Hearing Loss and Mental Health

March 4th, 2015 | by Andreas Seelisch | Hearing Loss
Hearing Loss and Mental Health

Updated January 25, 2017

Mental Health Week in Canada is here. It’s nothing new that researchers have been looking at the links, if any, between hearing loss and mental health for a little while now.

Social isolation and depression have been highlighted as possibly being linked to untreated hearing impairment. It’s estimated that 350 million people worldwide suffer from depression and that by 2020 it will be the leading cause of disability in the world.

In one study looking at people over 50, those that had untreated hearing loss were more likely to suffer from things like depression, anxiety, anger and paranoia. The degree of these mental issues increased, along with the severity of the hearing impairment.

In the US, one survey revealed that adults with a hearing impairment were more likely to be depressed than those who had excellent hearing and even more than those who were fully deaf.

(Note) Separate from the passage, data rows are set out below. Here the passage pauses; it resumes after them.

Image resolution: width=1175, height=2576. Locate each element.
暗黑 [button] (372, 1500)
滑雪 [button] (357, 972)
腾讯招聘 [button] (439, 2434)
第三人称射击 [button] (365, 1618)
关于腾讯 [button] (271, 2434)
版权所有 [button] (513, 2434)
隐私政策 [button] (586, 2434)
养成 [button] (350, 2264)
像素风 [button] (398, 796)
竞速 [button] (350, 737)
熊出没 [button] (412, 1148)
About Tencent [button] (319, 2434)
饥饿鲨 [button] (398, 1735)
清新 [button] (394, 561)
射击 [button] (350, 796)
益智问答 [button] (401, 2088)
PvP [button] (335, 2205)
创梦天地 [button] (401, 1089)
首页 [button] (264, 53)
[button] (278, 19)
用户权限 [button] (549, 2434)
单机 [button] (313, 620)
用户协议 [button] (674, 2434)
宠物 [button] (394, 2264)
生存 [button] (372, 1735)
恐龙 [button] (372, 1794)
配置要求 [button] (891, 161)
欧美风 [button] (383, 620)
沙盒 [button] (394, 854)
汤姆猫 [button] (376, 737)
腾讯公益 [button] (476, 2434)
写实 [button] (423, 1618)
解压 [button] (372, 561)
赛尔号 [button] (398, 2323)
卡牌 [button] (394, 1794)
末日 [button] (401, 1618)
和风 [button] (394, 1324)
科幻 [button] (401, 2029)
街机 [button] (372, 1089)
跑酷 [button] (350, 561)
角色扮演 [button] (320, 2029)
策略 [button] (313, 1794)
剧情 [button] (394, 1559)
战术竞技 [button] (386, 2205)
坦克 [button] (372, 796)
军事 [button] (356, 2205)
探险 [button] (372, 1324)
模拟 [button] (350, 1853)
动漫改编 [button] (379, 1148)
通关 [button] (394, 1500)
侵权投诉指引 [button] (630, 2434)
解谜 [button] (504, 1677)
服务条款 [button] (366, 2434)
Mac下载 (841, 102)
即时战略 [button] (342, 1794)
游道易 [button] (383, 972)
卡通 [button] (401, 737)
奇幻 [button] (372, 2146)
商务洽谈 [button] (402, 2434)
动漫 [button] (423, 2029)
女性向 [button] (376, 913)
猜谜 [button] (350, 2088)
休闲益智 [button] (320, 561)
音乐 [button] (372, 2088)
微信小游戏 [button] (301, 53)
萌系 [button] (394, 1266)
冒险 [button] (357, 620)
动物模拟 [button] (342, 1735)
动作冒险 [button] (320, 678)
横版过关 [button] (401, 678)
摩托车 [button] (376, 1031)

Signs of depression include:

  • Persistent feelings of sadness, anxiety, emptiness, pessimism, hopelessness, irritability or restlessness
  • Fatigue and low energy
  • Difficulty concentrating, remembering details and making decisions
  • Suicidal thoughts

Hearing loss taking a toll

Being social creatures by nature, hearing loss can pose a barrier between those who have hearing loss and the rest of the world. Social interactions with family, friends, and coworkers can become more difficult. Straining to hear clearly can cause frustration and fatigue. The strain of expending so much energy trying to hear accurately may also contribute to a loss in memory.

Johns Hopkins researchers published their findings on the link between hearing loss and mental decline in 2013. They had looked at 2000 volunteers over a six-year period. All the volunteers were over 70 years old. The study found that those with hearing loss were more likely to develop cognitive impairment. It led them to estimate that older adults with a hearing impairment would experience cognitive impairment in approximately 8 years versus 11 years in those who didn’t have a hearing loss.

Researchers at Johns Hopkins, think that social isolation, which is considered to be a symptom of hearing loss, may result in a lack of stimulation for the brain, leading to cognitive impairment and dementia. Their findings were released in the JAMA Internal Medicine Journal.

But other researchers around the world have found that the link between hearing loss and mental health conditions like depression and anxiety, isn’t only found among older adults. Studies completed in Italy and Australia found that younger adults experienced symptoms often associated with depression, psychological distress and irritability.

What’s the solution?

We could continue to talk about all of the statistics and studies showing a link between mental illness and hearing loss, but the point should be noted that hearing impairment is not just about not hearing well. The effects are far-reaching and since mental health is as important as your hearing health, or overall physical health, the question is how do people cope?

Any Audiologist or Hearing Instrument Specialist will tell you that if you have any tell-tale signs of hearing loss, you should get a full hearing assessment completed. The Hearing Solutions website has a simple online Hearing Evaluation that you can take to find out if you should get yourself a hearing test.

Promptly identifying and treating any hearing loss may be a step in the right direction towards better hearing and better mental health.

Signs of hearing loss include:

  • Avoiding social activities
  • Isolation from friends and family
  • Stress
  • Reduced alertness
  • Difficulty following conversations in a noisy restaurant, crowded room, at church or at work
  • The feeling that everyone is mumbling and not speaking clearly
  • Constantly asking people to repeat themselves
  • The tendency to turn up the volume on the television

If this short list sounds like you, then it may be time to book a free hearing test here and find out what may or may not be going on with your hearing. Hearing loss treatment usually involves a prescription of hearing aids suited to your individual hearing amplification needs.

Hearing tests are always painless and at Hearing Solutions results are discussed right after your full assessment has been completed.

Never underestimate the importance of good hearing health.